Getting rid of a client’s home country bias regarding their investments means talking about more than just diversifying equities, according to Paul Bosse, principal, Vanguard Investment Strategy Group.

Bosse spoke at the Exchange Traded Forum hosted by Radius Financial Education in Toronto on Monday.

Said Bosse: “Most people focus on [diversifying] equities but it’s also true in bonds.”

Many investors don’t feel they need to globally diversify their bonds because international interest rates tend to move together, said Bosse. However, according to Vanguard research the correlation between Canadian interest rates and other countries ranges from 0.4 to 0.6, which Bosse sees as an opportunity to diversify.

As well, the long duration of Canadian bonds means investors are likely going to want exposure to other markets as interest rates start to rise. “The Canadian index has about one to one and a half year extra duration — it’s a longer index,” said Bosse. “So, if you’re concerned about interest rates you might want to pause and diversify.”

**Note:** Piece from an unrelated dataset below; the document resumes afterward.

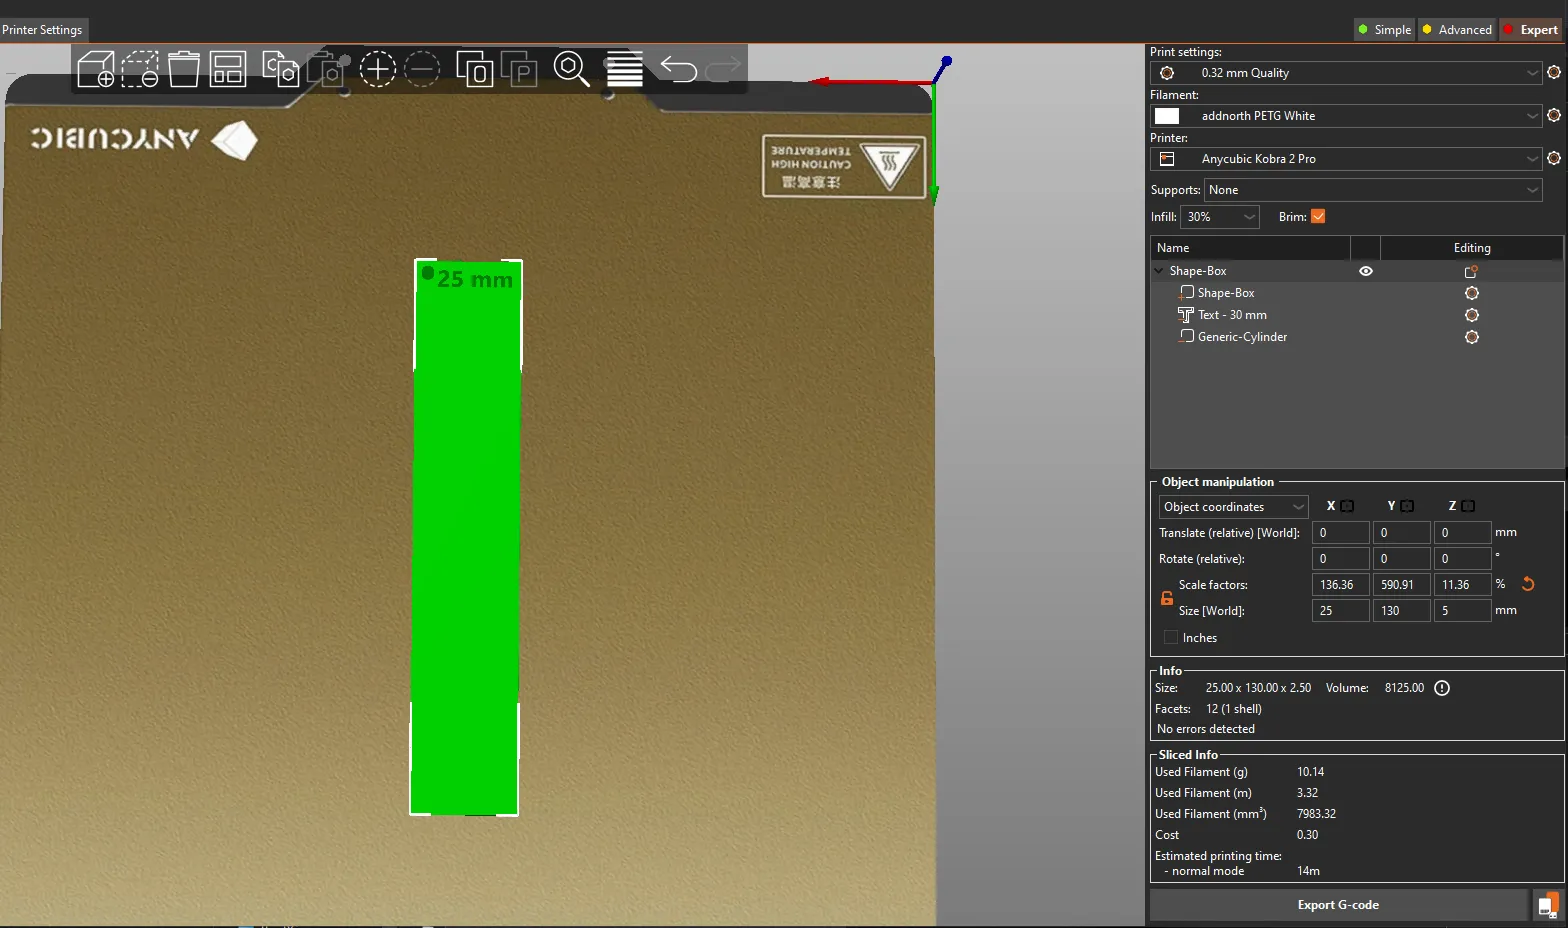Click the Variable layer height icon
The width and height of the screenshot is (1568, 928).
[625, 69]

The biggest risk in investing globally in bonds is currency, according to Bosse. As such, it’s important to find products that are hedged. Unhedged bonds are volatile because of interest rate parity, he said, which means there is a connection between currency and interest rate movements.

“Your unhedged bond component becomes a currency component. It’s no longer acting like a bond, it’s acting more as a currency,” said Bosse. “So, if you want it to act like a bond, and there are many reasons why you want it to, then you ought to hedge that exposure away.”

Even if the Canadian dollar continues to decline, hedging the global bond component of the portfolio will help to mitigate risk, he said. However, clients may have to decide whether they are willing or not to give up some return in order to reduce risk.

Not every client however needs to worry about diversifying the bond portion of their portfolio. Bond diversification has very little effect on portfolios that are heavily weighted in equities — about 70% — said Bosse, because there simply aren’t enough bonds in the portfolio to make a difference. Instead, this strategy is best for clients with bond heavy portfolios.